Start of INPUT
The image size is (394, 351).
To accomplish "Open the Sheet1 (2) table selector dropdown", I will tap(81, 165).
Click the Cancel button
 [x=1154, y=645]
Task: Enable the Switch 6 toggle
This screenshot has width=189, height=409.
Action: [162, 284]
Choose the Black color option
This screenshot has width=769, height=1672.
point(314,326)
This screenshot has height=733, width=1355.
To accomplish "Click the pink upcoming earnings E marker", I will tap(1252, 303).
End of INPUT
Start of INPUT
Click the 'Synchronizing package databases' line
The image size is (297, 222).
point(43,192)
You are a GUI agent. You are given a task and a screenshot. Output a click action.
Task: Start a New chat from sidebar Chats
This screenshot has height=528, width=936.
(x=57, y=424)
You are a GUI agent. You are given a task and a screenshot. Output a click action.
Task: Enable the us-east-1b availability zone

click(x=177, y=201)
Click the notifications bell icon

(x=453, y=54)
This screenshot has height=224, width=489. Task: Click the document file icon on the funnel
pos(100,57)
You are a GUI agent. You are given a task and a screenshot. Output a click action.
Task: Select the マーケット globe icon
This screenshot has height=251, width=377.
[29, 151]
End of INPUT
→ **DIRECTIONS**
Output the lines above between the one holding "The image size is (394, 351)." and the one holding "Choose the Black color option", inclusive, with nothing before or after them.

→ **ANSWER BOX**
The image size is (394, 351).
To accomplish "Open the Sheet1 (2) table selector dropdown", I will tap(81, 165).
Click the Cancel button
 [x=1154, y=645]
Task: Enable the Switch 6 toggle
This screenshot has width=189, height=409.
Action: [162, 284]
Choose the Black color option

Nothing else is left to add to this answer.